Treatment of bleeding from a portion of pancreatojejunostomy after pancreaticoduodenectomy with division of the splenic vein: two case reports

Surg Case Rep. 2019 Aug 8;5(1):128. doi: 10.1186/s40792-019-0687-5.

Abstract

Background: There is no definitive strategy for gastrointestinal bleeding due to left-sided portal hypertension after pancreaticoduodenectomy (PD) for pancreatic cancer (PC) with concomitant portal vein resection (PVR).

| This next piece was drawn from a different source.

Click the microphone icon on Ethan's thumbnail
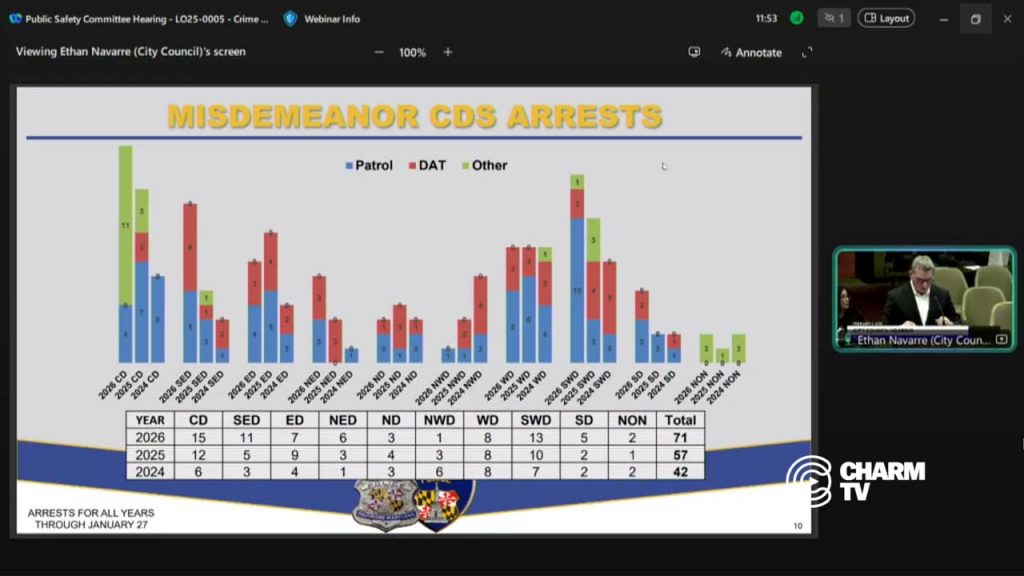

Case presentation: Case 1: A 70-year-old woman underwent a PD for PC with PVR. Seven years after her surgery, she suffered severe anemia with suspected gastrointestinal bleeding. Computed tomography scan (CT) revealed varices at a portion of the pancreaticojejunostomy (PJ). Angiography revealed that splenic venous flow drained into the varices and then into the portal vein. A diagnosis of bleeding varices of the PJ due to left-sided portal hypertension was made. Following a partial splenic artery embolization, her anemia improved. Case 2: An 80-year-old male underwent a PD for pancreatic head cancer combined with resection of the confluence of the portal and splenic veins with a reconstruction between the portal and superior mesenteric veins. Eighteen months after his surgery, he developed melena with negative endoscopy findings in his large and small bowel. CT revealed varices at the site of the PJ that communicated with the jejunal and portal veins. He underwent obliteration of the varices via a trans-portal-venous approach. As a result, he remained without melena until he died of PC 17 months after the embolization.

Conclusions: Left-sided portal hypertension following a PD with bleeding varices can be treated by interventional radiology with minimal invasiveness.

Keywords: Interventional radiology; Intestinal bleeding; Left-sided portal hypertension; Pancreaticoduodenectomy.